Post-game analysis focused on the Packers defense, especially its pass defense in the second half. Although Young began the game completing his first 10 passes, the Packers shut him down in the second half. They sacked Young four times, forced three fumbles, and held him to just 52 yards passing in the half. Young also threw an interception that swung momentum over to the Packers and led to a short touchdown drive. The 49ers only gained three first downs in the second half, with two of those occurring during the last minute of the game. The Packers defense also did not allow an offensive touchdown during the game, the first time it did that since 1965. The 49ers only touchdown came on a 95-yard kick-off return by Levy, which was the longest return and the first return for a touchdown against the Packers in the playoffs. The Packers did a good job preventing Young from scrambling, while the rainy conditions were better managed by the Packers. The Packers had a productive running game, while the 49ers fell flat. Levens increased his Packers single playoff game rushing record to 114 yards, while the 49ers only managed 33 yards rushing as a team. The Packers also balanced their offense well, with Favre throwing for 222 yards and two touchdowns, with most of the damage going to Freeman and Robert Brooks.

==Aftermath==
The Packers advanced to Super Bowl XXXII against the Denver Broncos; it was the Packers second consecutive trip to the Super Bowl. In a back-and-forth affair, the Broncos beat the Packers 31–24 after giving up 157 rushing yards and 3 touchdowns to running back Terrell Davis. Both the Packers and 49ers returned to the playoffs in the 1998 NFL season, facing each other in the playoffs for the fourth straight season.
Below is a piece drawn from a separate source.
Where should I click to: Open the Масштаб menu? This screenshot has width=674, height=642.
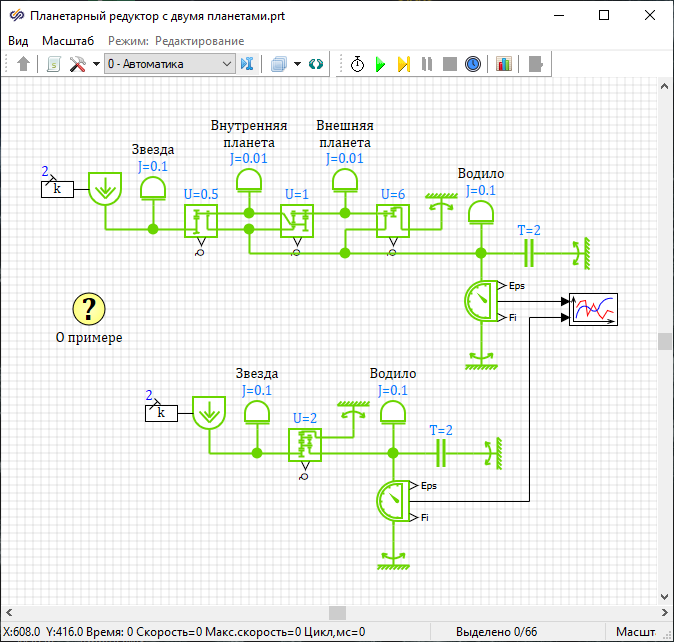(68, 41)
The 49ers finally beat the Packers, securing a last-minute victory in what became known as The Catch II game.

===Legacy===
The game marked the third straight season the Packers beat the 49ers in the playoffs, continuing a a growing rivalry between the teams that has been maintained into the 21st century. It was also a part of a personal rivalry between quarterbacks Brett Favre and Steve Young that ended up including four playoff games in the 1990s. It was the first time in at least 17 years that a team beat the 49ers four straight times. The game also gave the Packers their second consecutive berth into the Super Bowl, continuing their strong level of performance that decade. The 49ers and Packers would not meet in another NFC Championship Game until 2019. In 2020, the Milwaukee Journal Sentinel ranked the game as one of the greatest moments in Wisconsin sports history over the previous 50 years. In 2024, the newspaper also ranked it as one of the best games between the Packers and 49ers in their rivalry.